The construction projects are typically subject to standard forms of contract, such as FIDIC etc., which may provide the parties with some kind of pre-arbitral procedure (e. g. adjudications, mediation, etc.) as a pre-condition to arbitration. Parties may agree on a Dispute Adjudication Board (standing or ad hoc), which consists of an independent person or a panel of individuals who, under the terms of a contract, act in some form of dispute prevention or resolution. Dispute Adjudication Board provides contractors with ‘recommendations’ or ‘decisions’, which may subsequently be submitted to the arbitration proceedings, should the Parties not agree with the outcome of the DAB proceedings. 

Provided the pre-arbitral proceedings are required, construction arbitration may be considered as ultima ratio, i.e. final step, concerning disputes dealing with main or important questions of contract that cannot be resolved satisfactorily in pre-arbitral proceedings.[7] Also, where the pre-arbitral proceedings is required, the initiation of arbitration proceedings without prior mandatory pre-arbitration procedures may lead to the lack of jurisdiction of the arbitral tribunal or inadmissibility of the case.[8]

In the construction industry disputes a need for an urgent interim or conservatory measures can arise. To preserve the so-called status quo parties may submit their request for an emergency arbitration. In construction disputes, emergency arbitration is frequently used.
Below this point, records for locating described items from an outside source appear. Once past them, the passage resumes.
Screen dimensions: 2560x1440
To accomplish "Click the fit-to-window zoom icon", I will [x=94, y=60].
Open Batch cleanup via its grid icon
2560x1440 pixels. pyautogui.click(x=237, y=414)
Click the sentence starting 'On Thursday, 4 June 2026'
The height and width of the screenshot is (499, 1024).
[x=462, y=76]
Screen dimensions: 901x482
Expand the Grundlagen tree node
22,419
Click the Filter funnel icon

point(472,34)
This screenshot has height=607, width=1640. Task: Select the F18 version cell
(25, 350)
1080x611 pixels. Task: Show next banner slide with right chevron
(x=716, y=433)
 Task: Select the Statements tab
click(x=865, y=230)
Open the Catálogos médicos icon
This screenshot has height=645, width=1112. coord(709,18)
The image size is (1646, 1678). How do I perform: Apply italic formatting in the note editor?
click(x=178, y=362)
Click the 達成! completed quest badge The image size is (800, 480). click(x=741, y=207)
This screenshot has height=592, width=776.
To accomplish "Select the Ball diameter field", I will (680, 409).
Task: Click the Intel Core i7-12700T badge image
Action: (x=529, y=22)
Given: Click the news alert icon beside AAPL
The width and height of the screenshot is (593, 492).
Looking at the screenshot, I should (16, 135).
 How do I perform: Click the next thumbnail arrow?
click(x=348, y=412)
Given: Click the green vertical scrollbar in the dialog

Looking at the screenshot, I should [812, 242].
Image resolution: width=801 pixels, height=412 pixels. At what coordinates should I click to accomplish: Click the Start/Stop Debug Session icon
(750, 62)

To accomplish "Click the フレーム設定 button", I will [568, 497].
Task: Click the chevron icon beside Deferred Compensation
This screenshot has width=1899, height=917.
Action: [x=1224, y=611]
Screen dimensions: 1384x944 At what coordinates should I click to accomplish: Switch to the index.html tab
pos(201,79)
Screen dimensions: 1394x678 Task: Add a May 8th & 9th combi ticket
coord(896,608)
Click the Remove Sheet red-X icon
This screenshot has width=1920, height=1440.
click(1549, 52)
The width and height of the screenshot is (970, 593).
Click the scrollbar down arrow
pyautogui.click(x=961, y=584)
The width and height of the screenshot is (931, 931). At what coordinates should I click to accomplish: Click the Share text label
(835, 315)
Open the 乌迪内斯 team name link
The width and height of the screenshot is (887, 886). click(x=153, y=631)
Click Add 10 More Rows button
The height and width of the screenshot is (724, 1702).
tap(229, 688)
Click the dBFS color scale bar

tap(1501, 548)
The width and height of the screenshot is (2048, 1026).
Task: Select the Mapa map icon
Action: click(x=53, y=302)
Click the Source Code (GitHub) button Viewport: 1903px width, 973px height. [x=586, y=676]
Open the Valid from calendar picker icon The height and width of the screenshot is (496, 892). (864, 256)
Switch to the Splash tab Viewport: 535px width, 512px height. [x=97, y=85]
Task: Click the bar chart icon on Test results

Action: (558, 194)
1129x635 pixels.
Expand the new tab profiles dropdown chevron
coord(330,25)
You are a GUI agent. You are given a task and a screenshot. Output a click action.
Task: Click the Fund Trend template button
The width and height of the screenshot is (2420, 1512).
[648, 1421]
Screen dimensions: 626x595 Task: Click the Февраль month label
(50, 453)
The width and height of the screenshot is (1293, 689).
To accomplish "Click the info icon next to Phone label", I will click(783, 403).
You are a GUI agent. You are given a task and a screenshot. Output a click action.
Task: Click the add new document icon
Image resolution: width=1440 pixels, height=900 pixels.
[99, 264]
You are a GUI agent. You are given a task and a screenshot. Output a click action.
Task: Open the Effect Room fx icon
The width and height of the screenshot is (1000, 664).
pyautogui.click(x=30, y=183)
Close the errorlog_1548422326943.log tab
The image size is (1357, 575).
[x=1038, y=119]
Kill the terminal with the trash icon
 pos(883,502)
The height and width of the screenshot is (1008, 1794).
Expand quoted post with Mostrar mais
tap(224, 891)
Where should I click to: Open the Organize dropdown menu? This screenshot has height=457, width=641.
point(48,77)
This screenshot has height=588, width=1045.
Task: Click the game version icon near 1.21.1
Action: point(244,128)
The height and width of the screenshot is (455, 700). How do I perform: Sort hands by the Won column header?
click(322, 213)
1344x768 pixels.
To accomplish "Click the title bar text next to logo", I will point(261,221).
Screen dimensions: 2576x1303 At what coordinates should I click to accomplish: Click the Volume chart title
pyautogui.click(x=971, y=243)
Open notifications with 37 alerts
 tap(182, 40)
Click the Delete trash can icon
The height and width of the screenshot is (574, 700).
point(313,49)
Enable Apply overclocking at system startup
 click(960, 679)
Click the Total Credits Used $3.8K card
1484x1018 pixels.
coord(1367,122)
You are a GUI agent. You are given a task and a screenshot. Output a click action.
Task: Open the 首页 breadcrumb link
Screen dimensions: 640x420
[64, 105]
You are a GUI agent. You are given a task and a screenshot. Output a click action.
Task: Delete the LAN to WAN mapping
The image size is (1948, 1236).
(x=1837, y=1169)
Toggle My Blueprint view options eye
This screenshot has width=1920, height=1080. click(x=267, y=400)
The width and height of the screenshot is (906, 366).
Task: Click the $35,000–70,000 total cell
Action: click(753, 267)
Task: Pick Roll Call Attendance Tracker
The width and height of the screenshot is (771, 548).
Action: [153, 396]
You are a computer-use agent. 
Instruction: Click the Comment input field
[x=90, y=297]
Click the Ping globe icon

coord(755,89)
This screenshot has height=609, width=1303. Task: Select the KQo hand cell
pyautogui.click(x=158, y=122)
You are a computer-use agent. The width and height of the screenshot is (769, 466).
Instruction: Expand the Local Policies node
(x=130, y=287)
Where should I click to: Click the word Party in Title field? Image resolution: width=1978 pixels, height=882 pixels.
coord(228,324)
As ICC 2019 statistics show, half of the Emergency Arbitrator applications were in the construction/engineering and energy sectors.[9] The parties undertake to comply with the emergency arbitrator’s decision (in form of an order) however, the arbitral tribunal may modify, terminate or annul the order or any modification thereto made by the emergency arbitrator[10] (an Emergency Arbitrator shall not act as the arbitrator or the member of the arbitral tribunal in main proceedings afterwards).


[1] JENKINS, J.: International Construction Arbitration Law (Second Edition), 2013, ISBN 9789041149855, p. 2.

[2] ICC Commission Report. Construction Industry Arbitrations: Recommended Tools and Techniques for Effective Management. 2019 Update, ISBN 978-92-842-0539-4, p. 8.

[3] JENKINS, J.: International Construction Arbitration Law (Second Edition), 2013, ISBN 9789041149855, p. 2.

[4] International Chamber of Commerce (ICC). Dispute Resolution 2019 Statistics, p. 15.

[5] JENKINS, J.: International Construction Arbitration Law (Second Edition), 2013, ISBN 9789041149855, p. 80.

[6] ICC Commission Report. Construction Industry Arbitrations: Recommended Tools and Techniques for Effective Management. 2019 Update, ISBN 978-92-842-0539-4, p. 8.

[7] ICC Commission Report. Construction Industry Arbitrations: Recommended Tools and Techniques for Effective Management. 2019 Update, ISBN 978-92-842-0539-4, p. 8-9.

[8] BALTAG, C., VASILE, C.: Construction Arbitration in Central and Eastern Europe, 2019, ISBN 9789403503318, p. 12.

[9] International Chamber of Commerce (ICC). Dispute Resolution 2019 Statistics, p. 17.

[10] Article 29 of ICC Arbitration Rules in force as from 1st January 2021.